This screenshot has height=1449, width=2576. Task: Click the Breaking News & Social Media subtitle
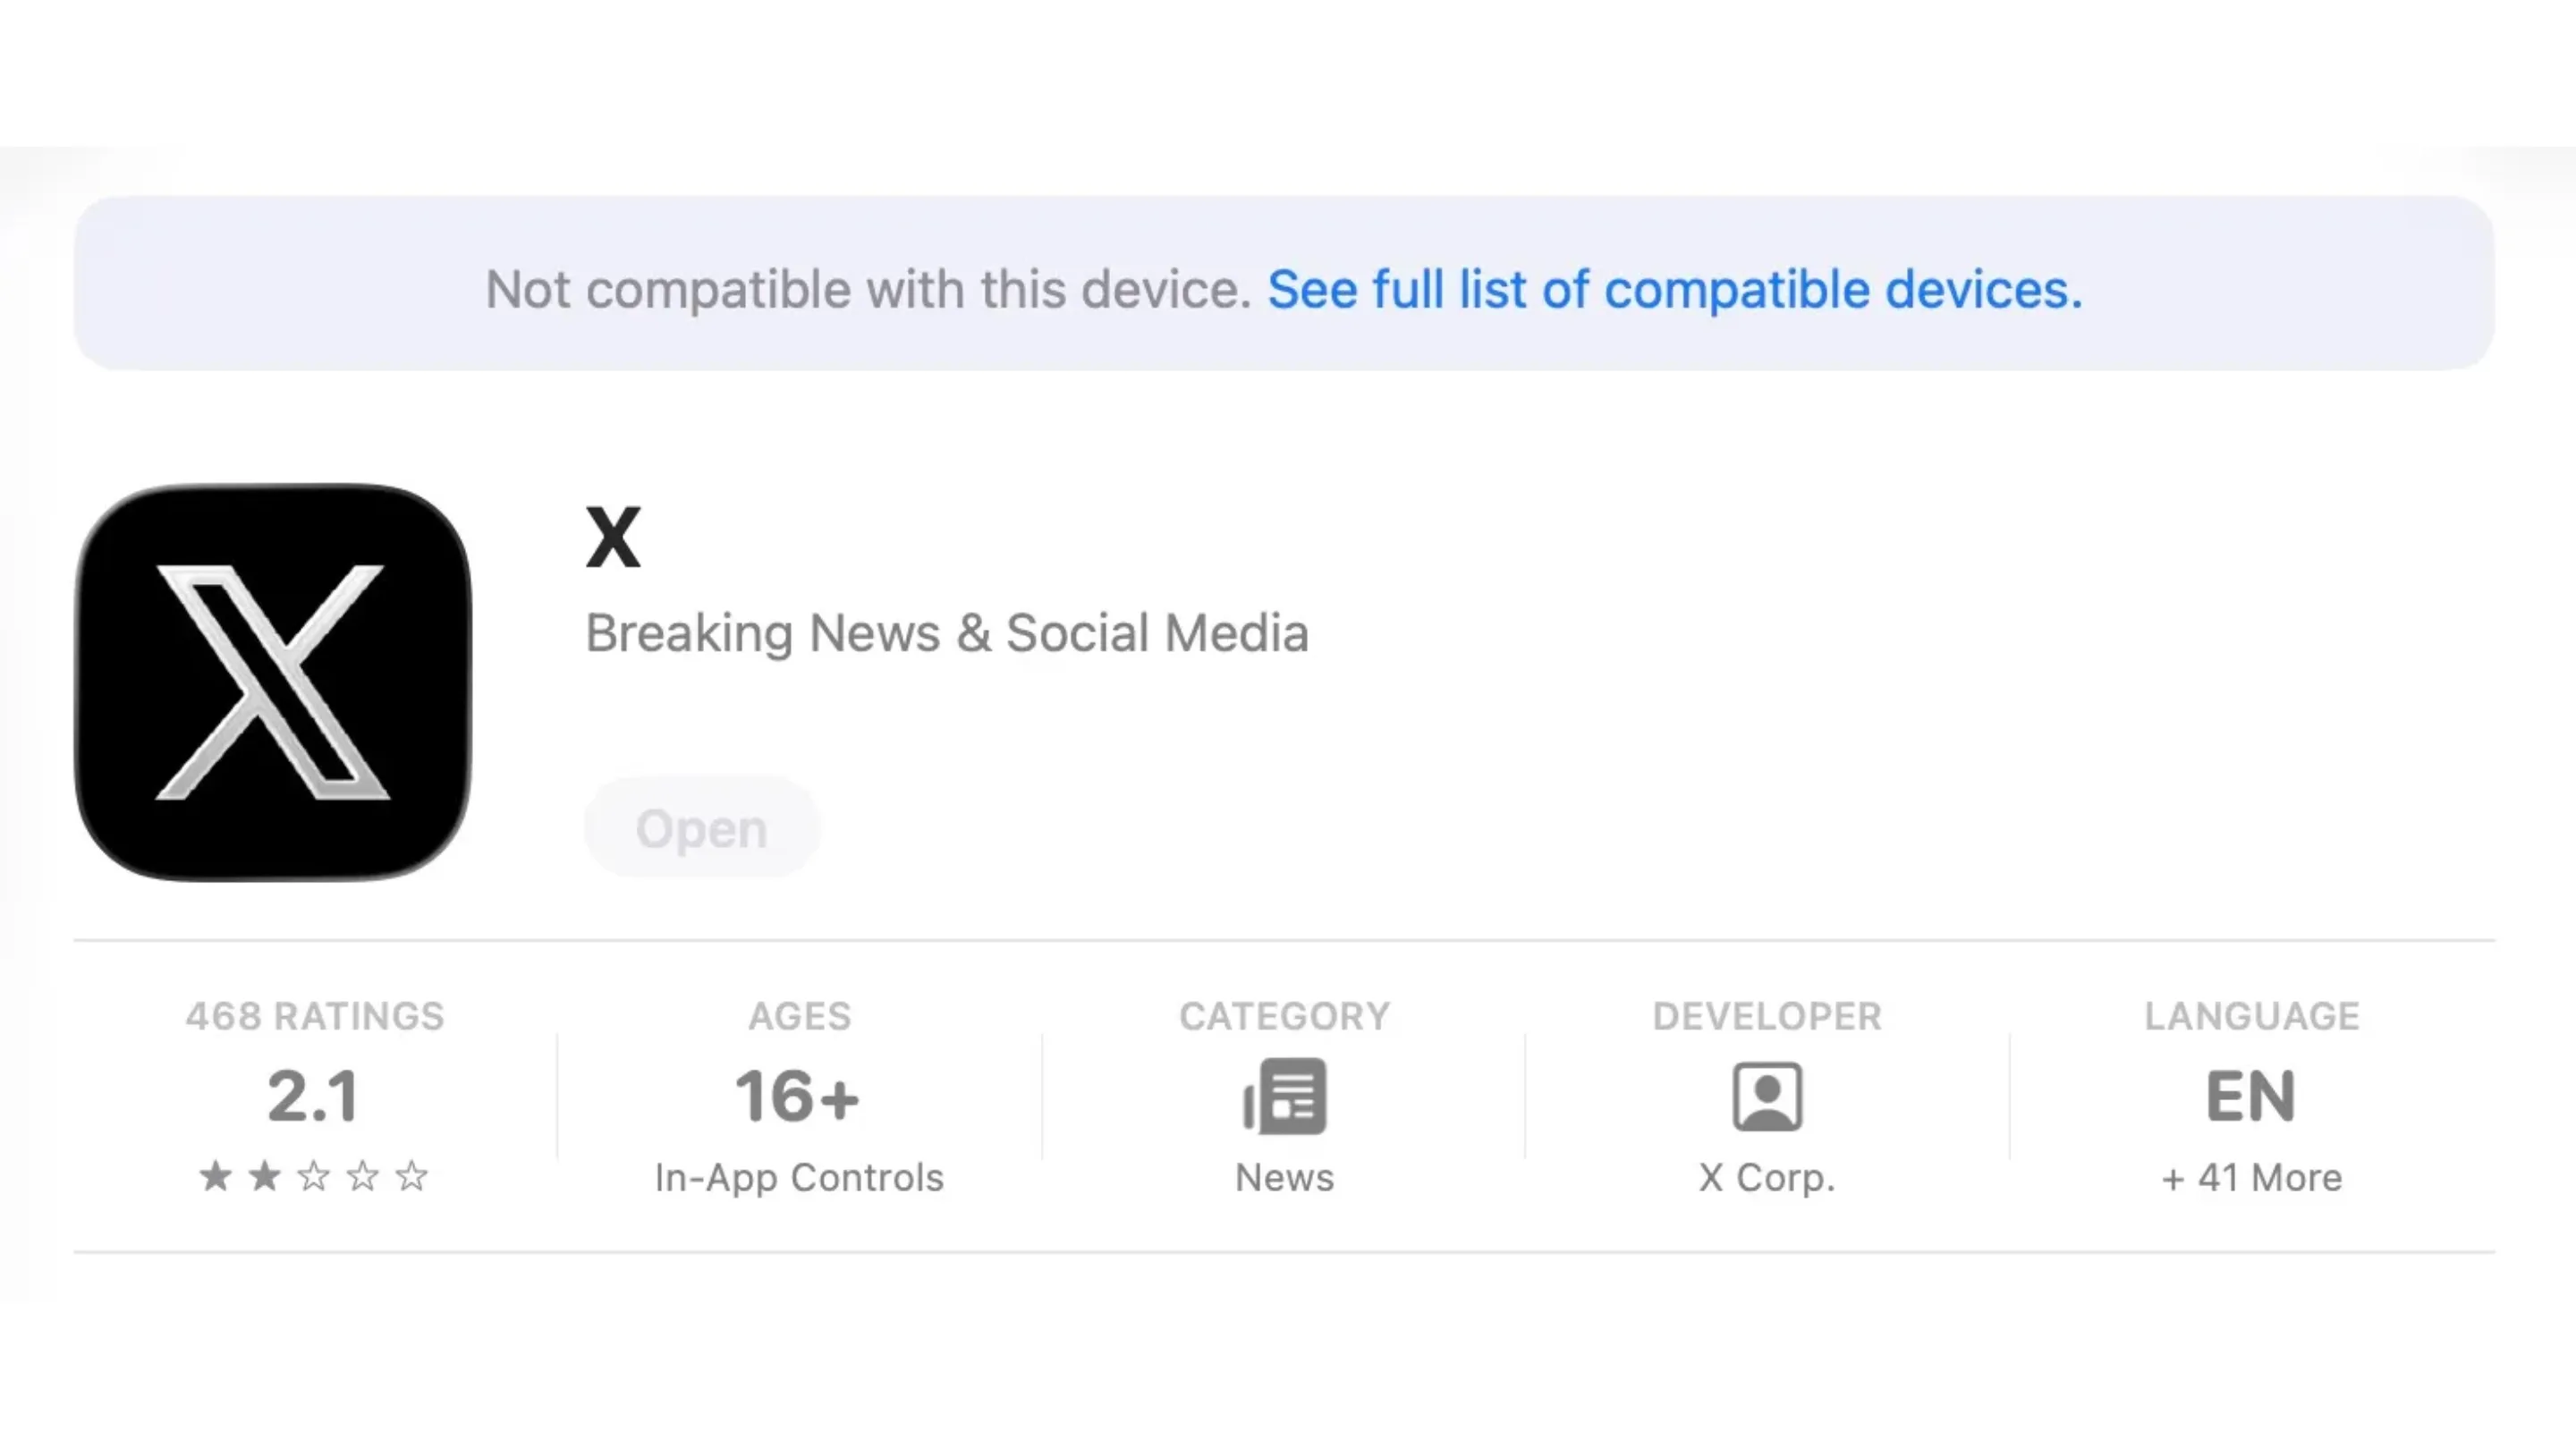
※ ※ ※
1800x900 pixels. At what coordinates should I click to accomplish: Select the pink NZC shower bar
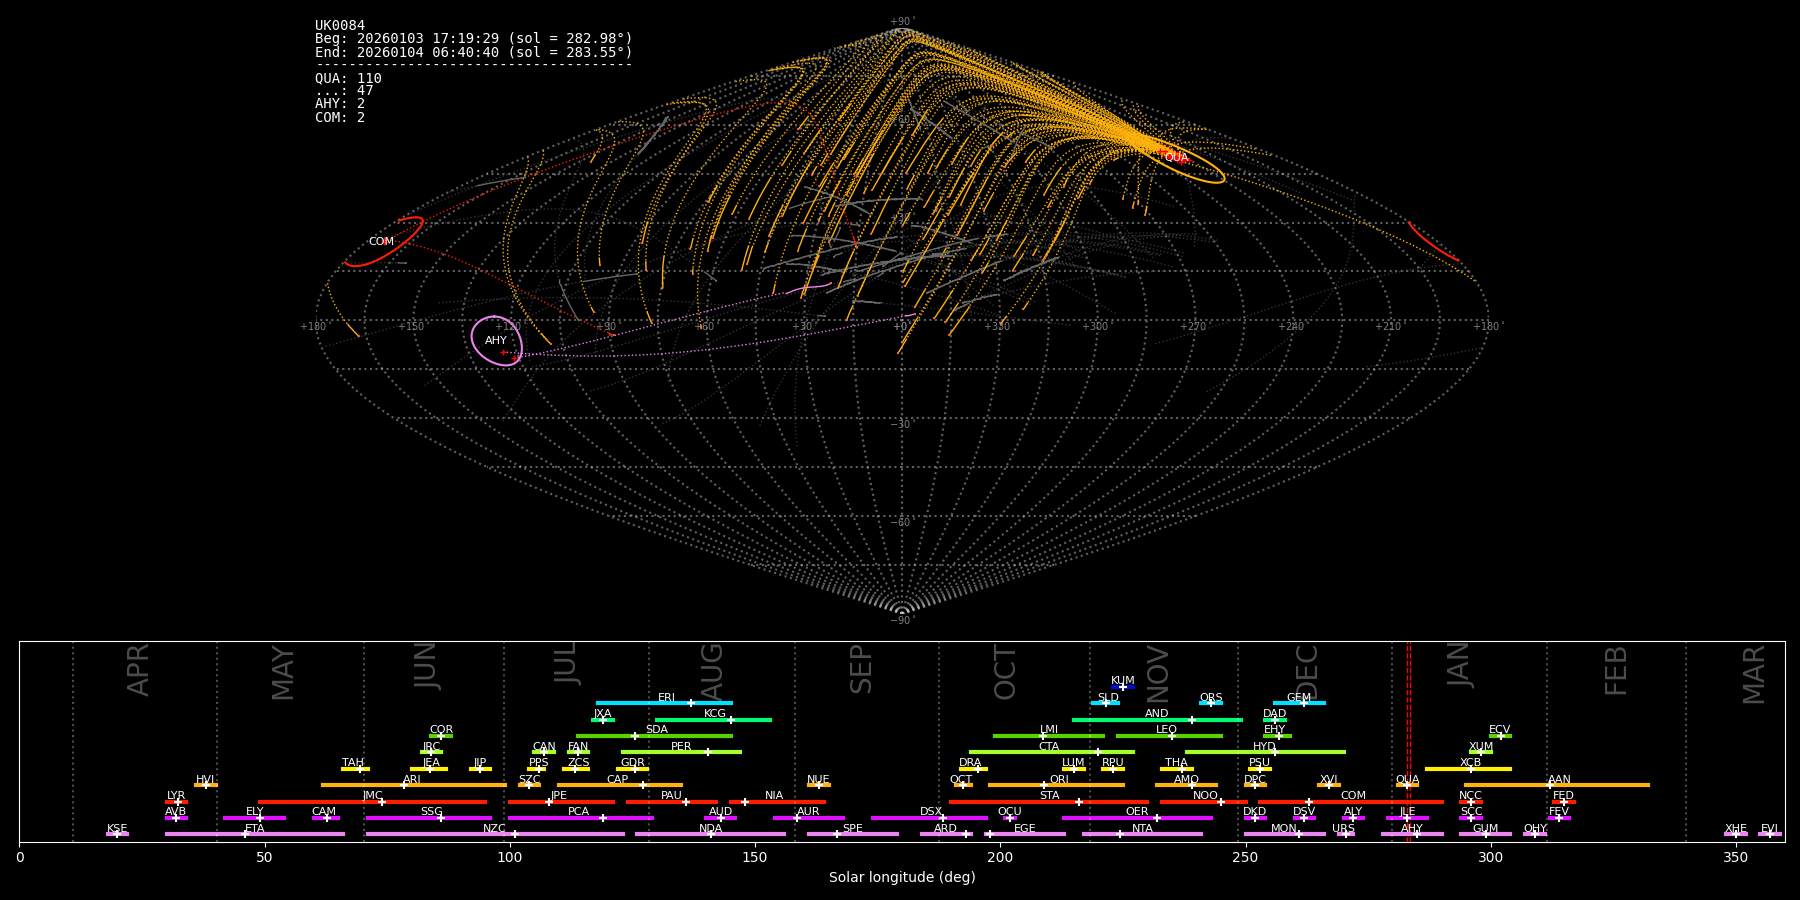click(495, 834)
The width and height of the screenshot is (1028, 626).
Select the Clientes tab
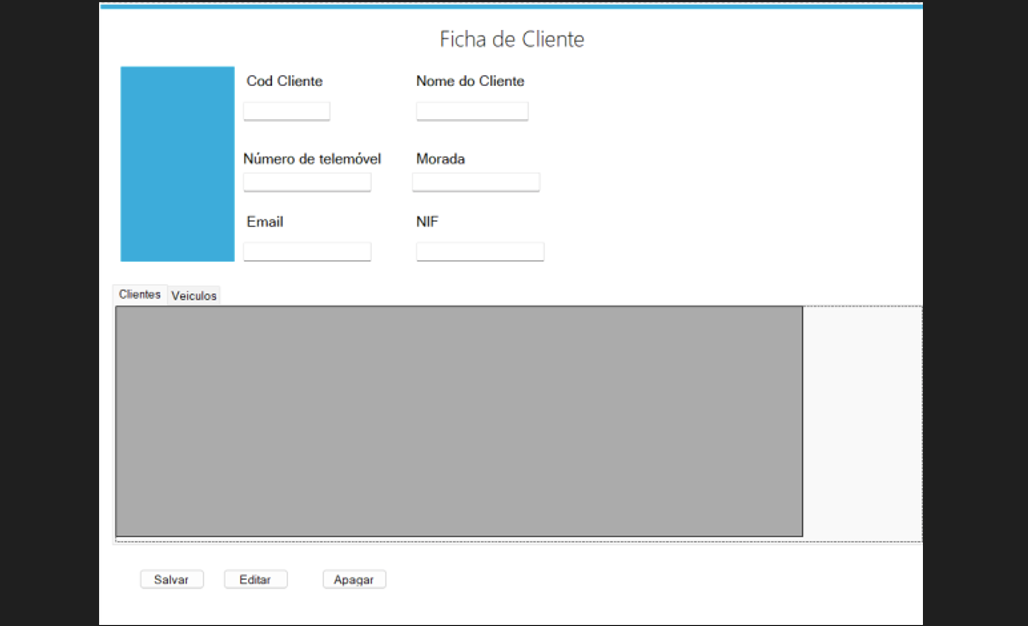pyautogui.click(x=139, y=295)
※ ※ ※
§ THE TASK:
Wherever a line contains the string "width", copy that line from the data.

§ ANSWER BELOW:
This screenshot has height=1449, width=2576. Task: Click the Breaking News & Social Media subtitle
The width and height of the screenshot is (1028, 626).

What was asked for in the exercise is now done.